[Exercise] Where does "computer" appear in the data? Return each line that holds it.

Saved entries:
= Beginning of Section =
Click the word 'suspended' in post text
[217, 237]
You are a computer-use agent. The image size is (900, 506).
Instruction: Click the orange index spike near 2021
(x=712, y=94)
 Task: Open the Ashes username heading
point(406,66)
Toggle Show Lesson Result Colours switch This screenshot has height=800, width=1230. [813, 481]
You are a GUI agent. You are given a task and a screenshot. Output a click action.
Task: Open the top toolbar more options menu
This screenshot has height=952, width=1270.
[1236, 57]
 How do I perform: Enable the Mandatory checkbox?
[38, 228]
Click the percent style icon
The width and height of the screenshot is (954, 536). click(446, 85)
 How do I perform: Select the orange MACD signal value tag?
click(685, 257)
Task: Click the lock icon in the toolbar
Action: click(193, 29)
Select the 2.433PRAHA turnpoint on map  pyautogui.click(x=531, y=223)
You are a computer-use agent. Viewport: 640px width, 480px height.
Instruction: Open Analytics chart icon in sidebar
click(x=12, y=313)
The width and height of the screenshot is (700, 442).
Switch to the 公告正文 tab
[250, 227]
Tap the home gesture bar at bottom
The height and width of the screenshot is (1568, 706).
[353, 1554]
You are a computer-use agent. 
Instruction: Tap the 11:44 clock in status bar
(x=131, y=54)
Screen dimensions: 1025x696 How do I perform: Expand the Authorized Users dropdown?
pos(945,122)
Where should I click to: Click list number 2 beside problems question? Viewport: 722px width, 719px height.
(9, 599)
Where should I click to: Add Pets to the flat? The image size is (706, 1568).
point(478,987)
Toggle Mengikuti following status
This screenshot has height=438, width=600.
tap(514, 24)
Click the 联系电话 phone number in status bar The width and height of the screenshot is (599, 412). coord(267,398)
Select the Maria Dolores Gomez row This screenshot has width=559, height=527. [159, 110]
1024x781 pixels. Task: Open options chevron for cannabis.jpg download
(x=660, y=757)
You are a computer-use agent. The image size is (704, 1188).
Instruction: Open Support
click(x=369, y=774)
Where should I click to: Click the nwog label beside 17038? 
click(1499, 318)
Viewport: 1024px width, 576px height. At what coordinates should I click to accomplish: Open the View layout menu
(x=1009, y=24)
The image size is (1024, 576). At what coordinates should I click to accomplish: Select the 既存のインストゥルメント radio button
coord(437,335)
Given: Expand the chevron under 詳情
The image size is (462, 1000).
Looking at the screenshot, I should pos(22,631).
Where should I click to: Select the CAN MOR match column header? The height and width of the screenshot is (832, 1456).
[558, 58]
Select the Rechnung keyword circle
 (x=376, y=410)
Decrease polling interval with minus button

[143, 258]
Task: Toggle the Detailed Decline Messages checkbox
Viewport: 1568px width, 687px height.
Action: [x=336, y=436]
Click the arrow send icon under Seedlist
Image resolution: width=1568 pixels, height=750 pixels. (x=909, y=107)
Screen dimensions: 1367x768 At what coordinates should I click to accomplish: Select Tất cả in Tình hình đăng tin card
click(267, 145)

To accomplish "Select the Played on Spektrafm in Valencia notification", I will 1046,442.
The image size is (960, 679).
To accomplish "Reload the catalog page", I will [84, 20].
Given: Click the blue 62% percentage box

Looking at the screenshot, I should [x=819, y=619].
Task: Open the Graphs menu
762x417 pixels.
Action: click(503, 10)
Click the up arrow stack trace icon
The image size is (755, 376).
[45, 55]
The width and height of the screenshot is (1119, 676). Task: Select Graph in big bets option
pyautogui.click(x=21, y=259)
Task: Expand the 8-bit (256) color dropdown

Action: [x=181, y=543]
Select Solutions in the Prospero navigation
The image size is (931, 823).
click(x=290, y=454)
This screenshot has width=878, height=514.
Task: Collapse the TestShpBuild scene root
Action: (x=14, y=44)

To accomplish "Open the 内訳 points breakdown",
= End of Section =
[Solution]
You are a computer-use agent. The image size is (900, 506).
You are a computer-use agent. Viewport: 640px width, 480px height.
You are a computer-use agent. 
You are a computer-use agent. The image size is (704, 1188).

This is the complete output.